Audrey Maney ’14 first developed a Francophile disposition as a child while visiting her friend’s house. Throughout her play dates, Maney watched as her friend and the girl’s mother casually spoke to each other in French. Inspired, Maney enrolled in French in middle school and continued through college.

Her childhood memories might be why Maney feels “at home” in the French Department. “The professors are all incredibly sweet and so excited about sharing their love of the French language with us,” Maney said. “I became a French major because I became increasingly curious about the French language and culture and motivated to study it further.”

After studying abroad for a year in Montpellier, France, Maney is disappointed to return and find the College debating if they should eliminate the foreign language requirement for incoming First-years, beginning during the 2014-2015 school year.

French Department chair Catherine LeGouis said the College wants to drop the requirement to attract more applicants, adding that the College has altered its requirements before when it decided to eliminate the SAT score requirement on the application.

“It seems as though we’ve adopted an approach of dealing with problems by dropping requirements. This approach ultimately can diminish our academic rigor, which has always been a selling point for Mount Holyoke.”

In recent years, more colleges and universities are reducing their requirements. In the Five College Consortium, neither UMass Amherst nor Amherst College require students to enroll in a foreign language course. Mount Holyoke’s sister school, Smith, only requires students to enroll in a foreign language course if they plan to graduate with Latin Honors. While a foreign language course can fulfill the Culture, Humanities, and Languages (CHL) distribution area, Hampshire College doesn’t require students to study another culture’s language.

LeGoius also believes the large population of international students is being used as an excuse, “to justify watering down the language requirement for the rest of our students who are in fact the majority; these students are the ones most in need of language study.”

LeGouis argues that the foreign language requirement is actually an attractive feature for prospective international students. “Language study, like math, does intimidate some students, but study of both of these fields is, I think, an essential part of being an educated, culturally literate woman.”

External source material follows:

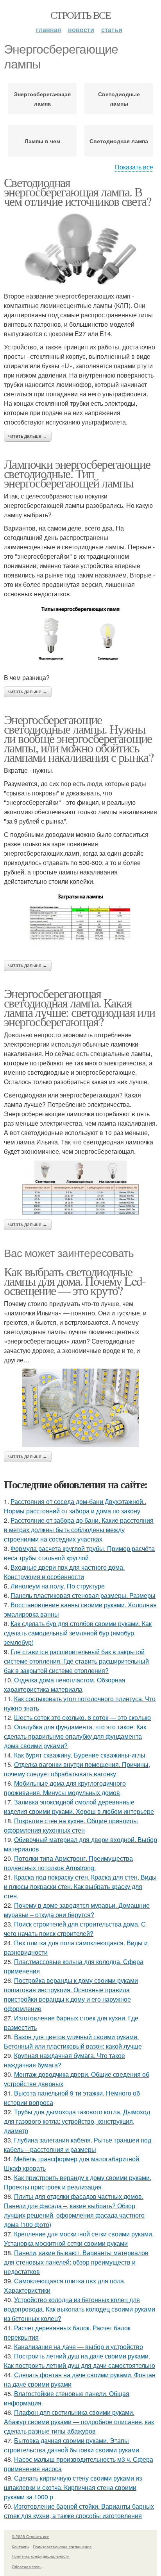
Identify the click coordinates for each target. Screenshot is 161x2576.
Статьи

The Language Departments are also struggling since Mount Holyoke College decided to dissolve the Foreign Fellows program to save money for other projects last year. The French Department currently has only one Foreign Fellow left, Alice Wiart. Next year, there won’t be any Foreign Fellows at all.

Though Wiart doesn’t know much about the changes to the Language Departments, she knows her students love her Friday classes.

Maney believes, “it is so important to study other languages, especially because Americans tend to be painfully monolingual since we have horridly inflated egos and expect everyone to learn English. Lastly, because internationalism is such a huge part of our community, I think that exploring other cultures and languages in the classroom is and should always be a pivotal part of the Mount Holyoke experience.”

Without her French major, Maney knows her life would be lacking experience and understanding. As an English and French double major, she feels that studying another language “gives you endless insights into your own mother tongue, which is highly valuable and changes the way you think and communicate.”